Would you retype exactly the lines below, from the one containing "Open the Hopper logo homepage" through the end of the entries, both ends included, but not the pictures?

Segment Start: Excerpted records

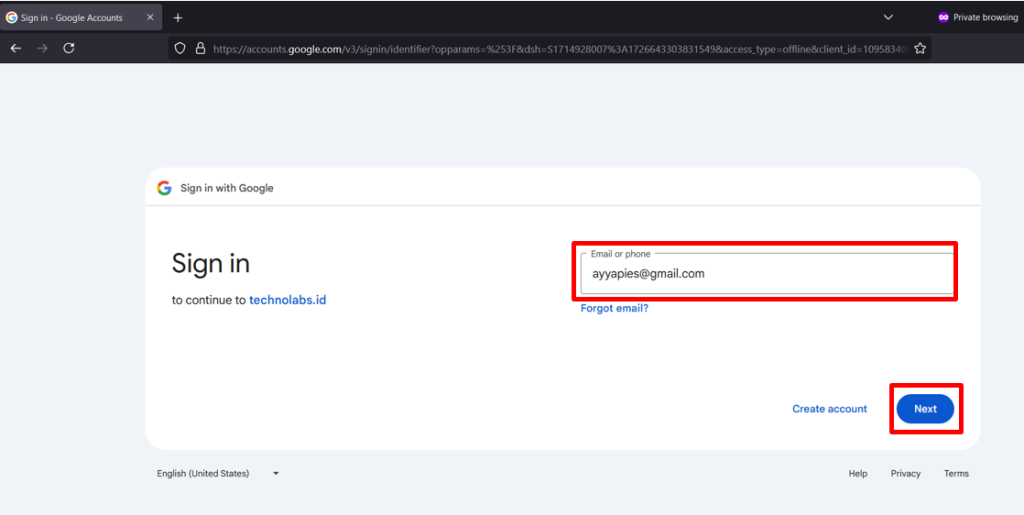
Task: Expand the list all tabs chevron
Action: coord(888,18)
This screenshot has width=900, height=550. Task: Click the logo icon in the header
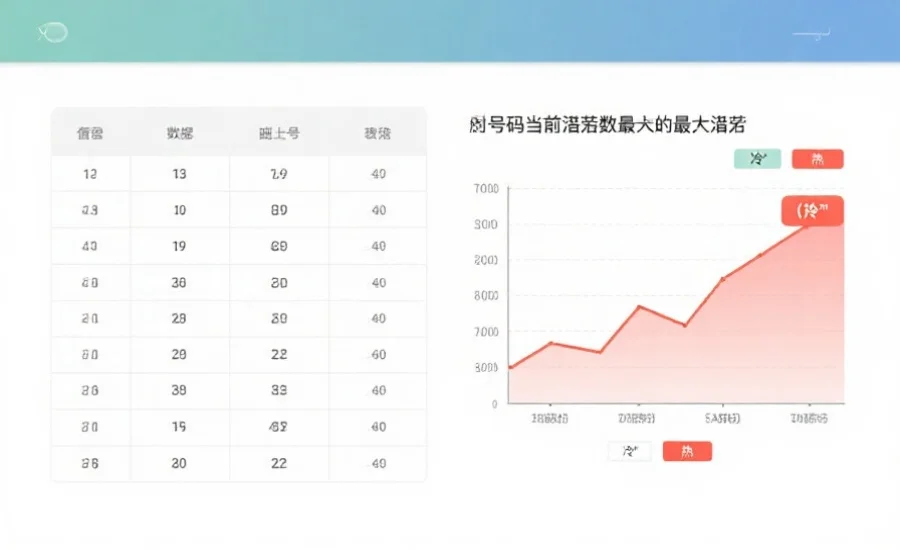click(x=52, y=32)
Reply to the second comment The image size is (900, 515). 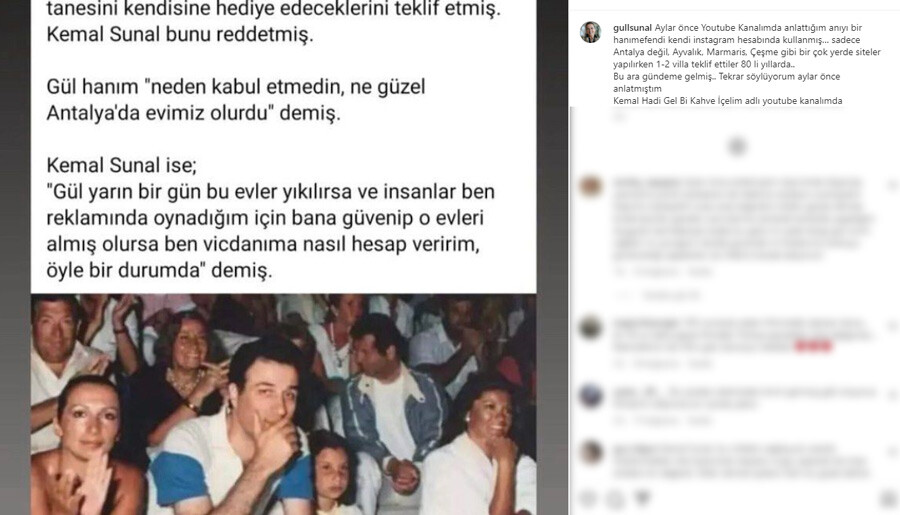pyautogui.click(x=700, y=363)
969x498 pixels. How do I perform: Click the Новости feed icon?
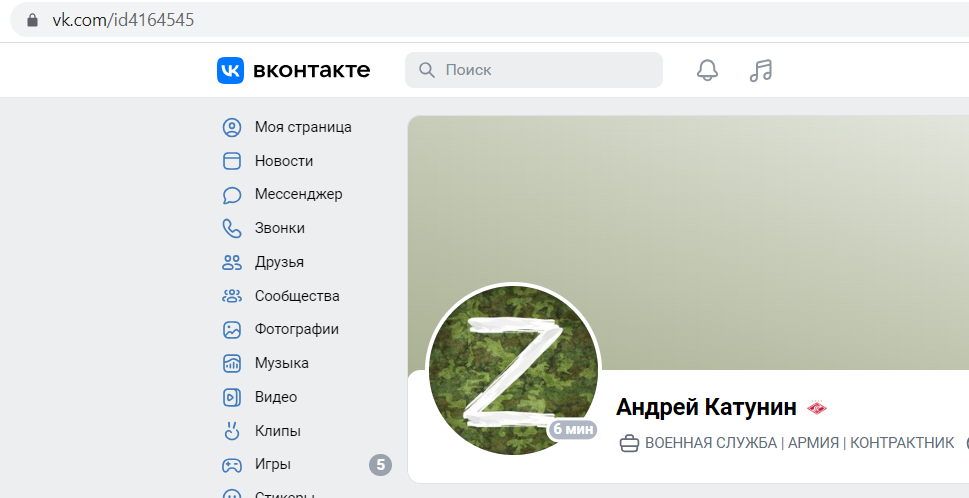pos(232,161)
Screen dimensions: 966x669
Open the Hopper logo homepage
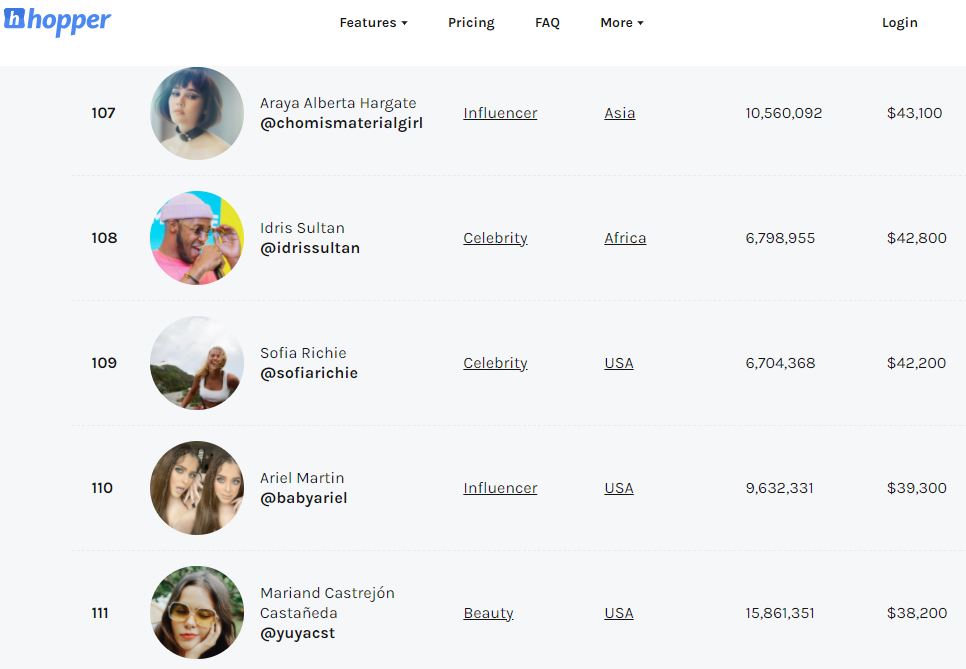coord(57,21)
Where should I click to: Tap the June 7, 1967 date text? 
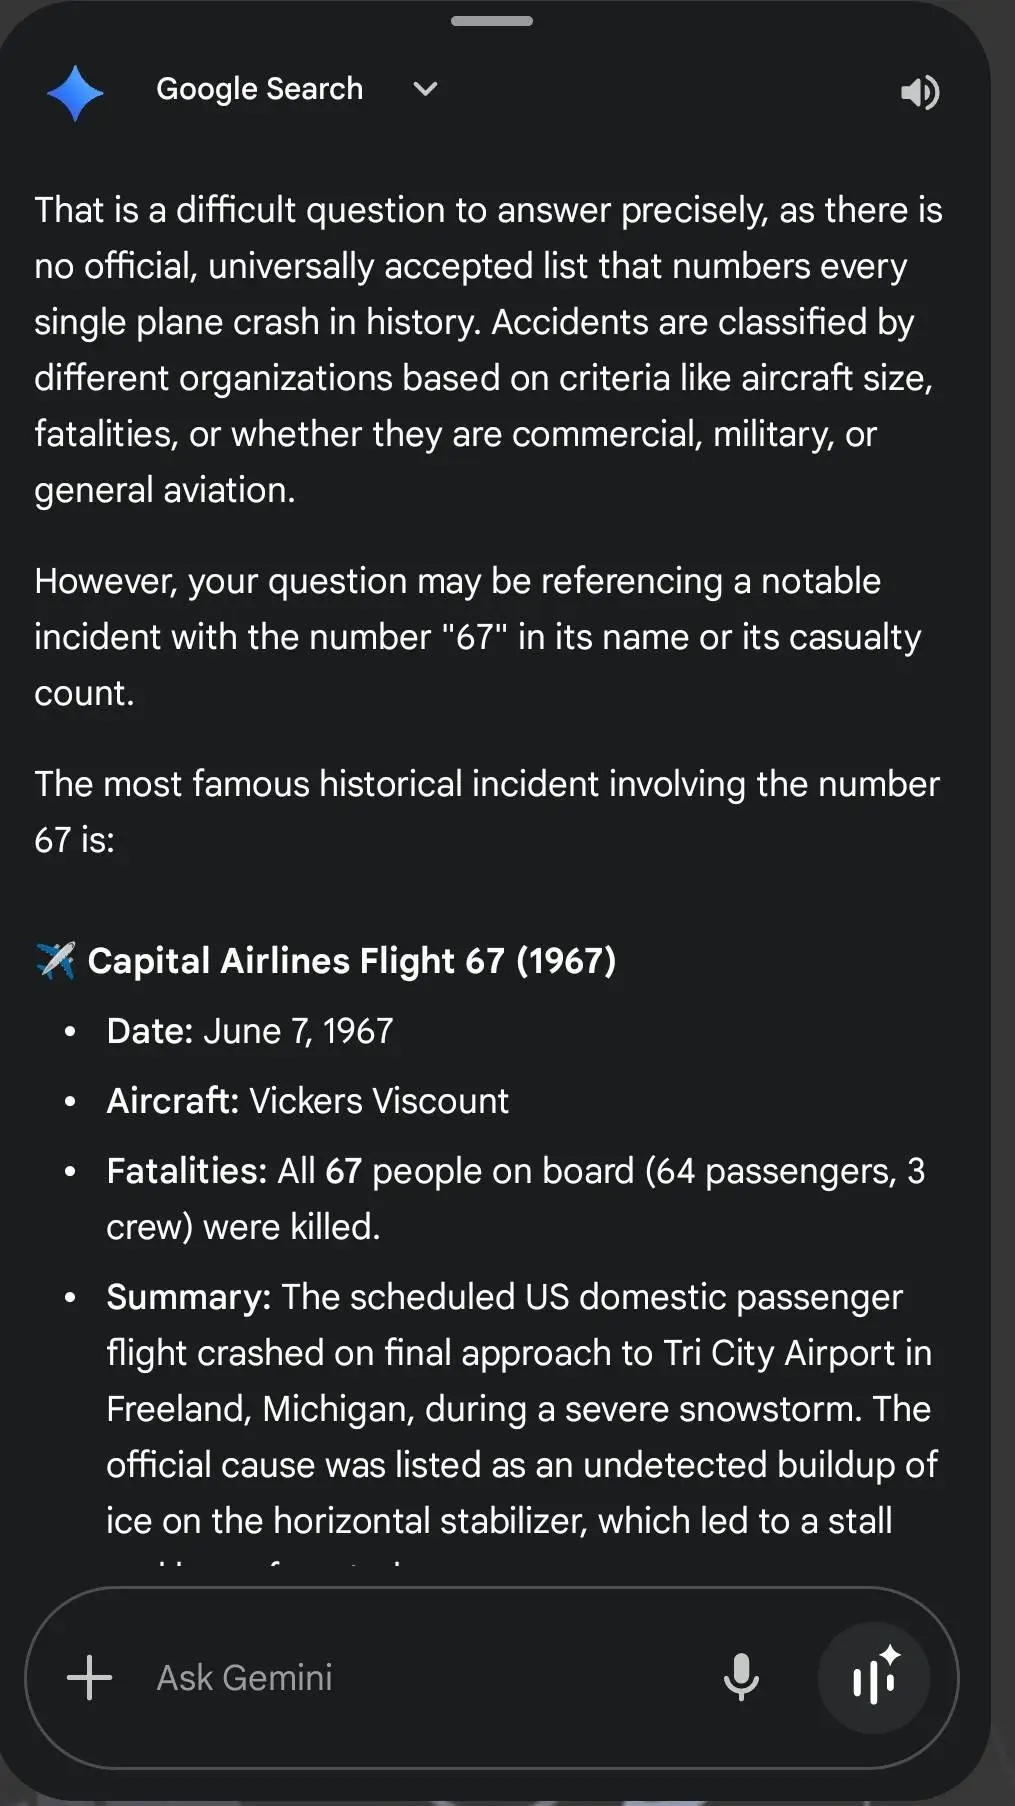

Segment End: Excerpted records

Answer space ->
Open the Hopper logo homepage
coord(57,21)
Where should I click to: Tap the June 7, 1967 date text? 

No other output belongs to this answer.